**Assigned task**
Retype the listing below exactly, pictures removed.

_ _ _

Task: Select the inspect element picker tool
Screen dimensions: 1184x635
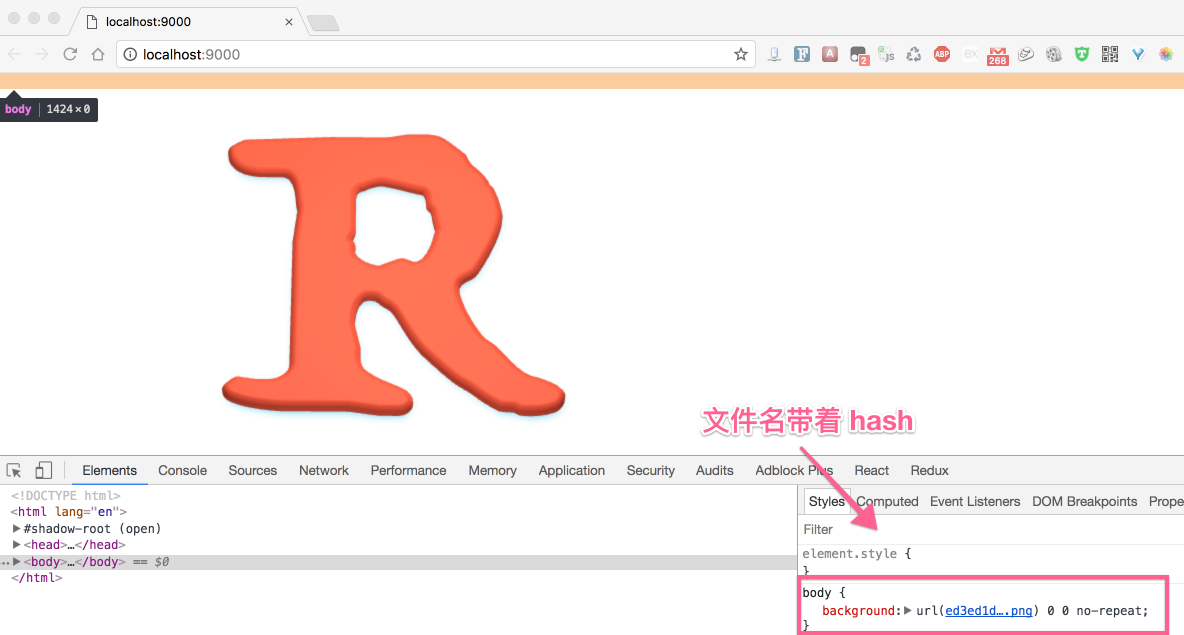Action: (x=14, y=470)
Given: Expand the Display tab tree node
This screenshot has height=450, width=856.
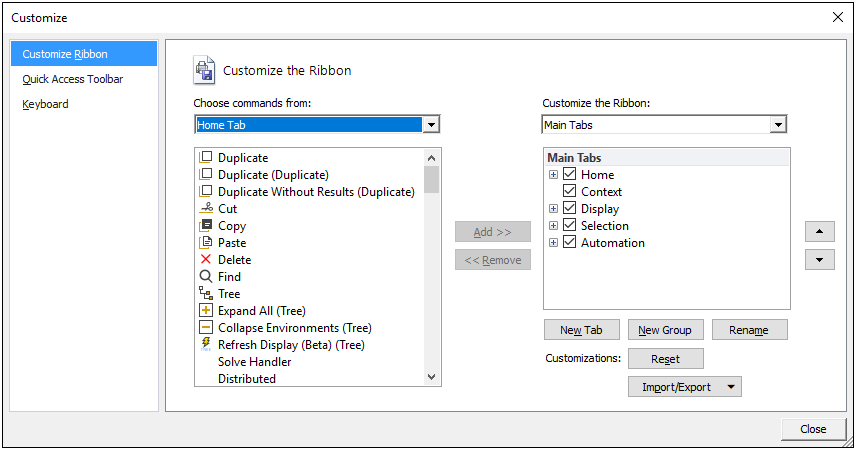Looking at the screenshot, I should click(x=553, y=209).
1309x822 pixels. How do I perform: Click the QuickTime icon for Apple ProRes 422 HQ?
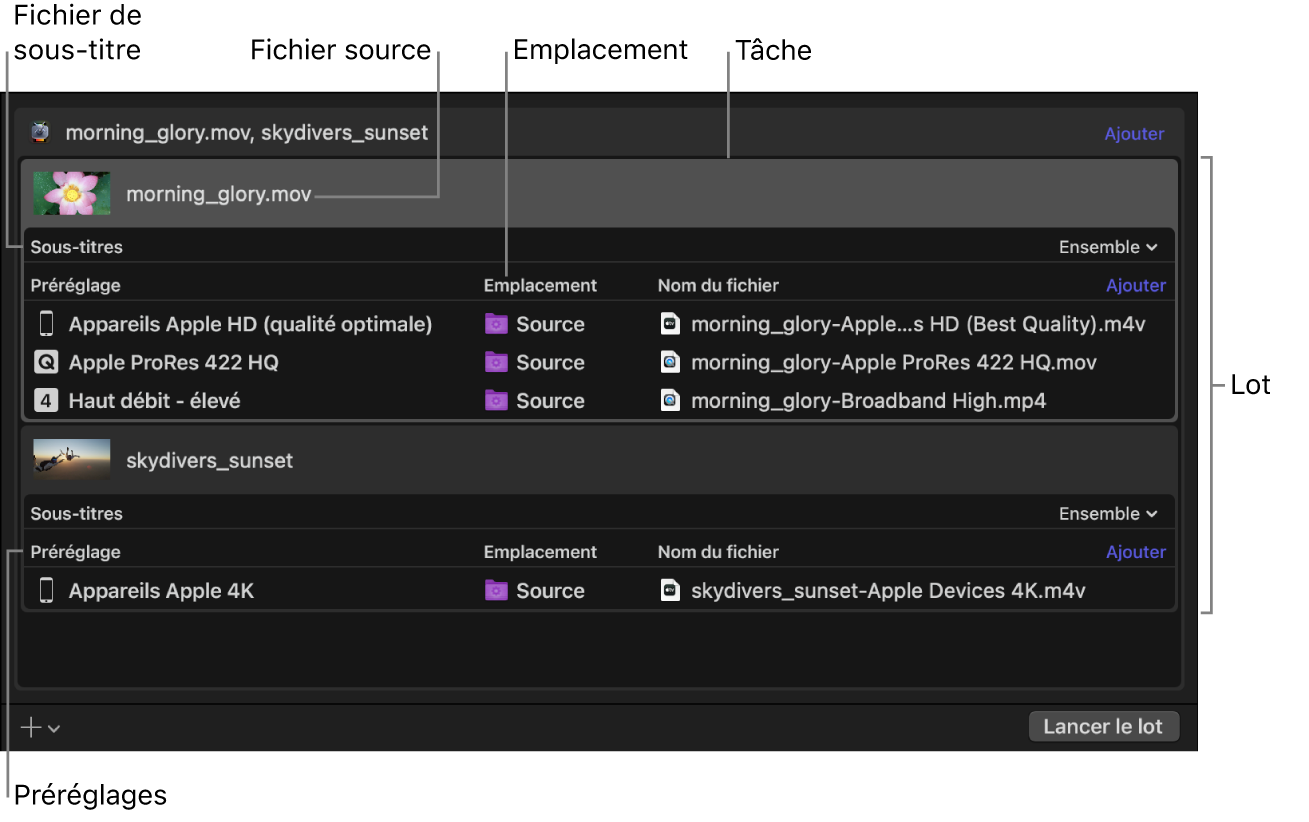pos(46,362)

_ _ _

**Answer to the exercise**
Task: Select the inspect element picker tool
Screen dimensions: 1184x635
Action: (x=14, y=470)
Given: Expand the Display tab tree node
This screenshot has height=450, width=856.
Looking at the screenshot, I should click(x=553, y=209).
1309x822 pixels. How do I perform: Click the QuickTime icon for Apple ProRes 422 HQ?
pos(46,362)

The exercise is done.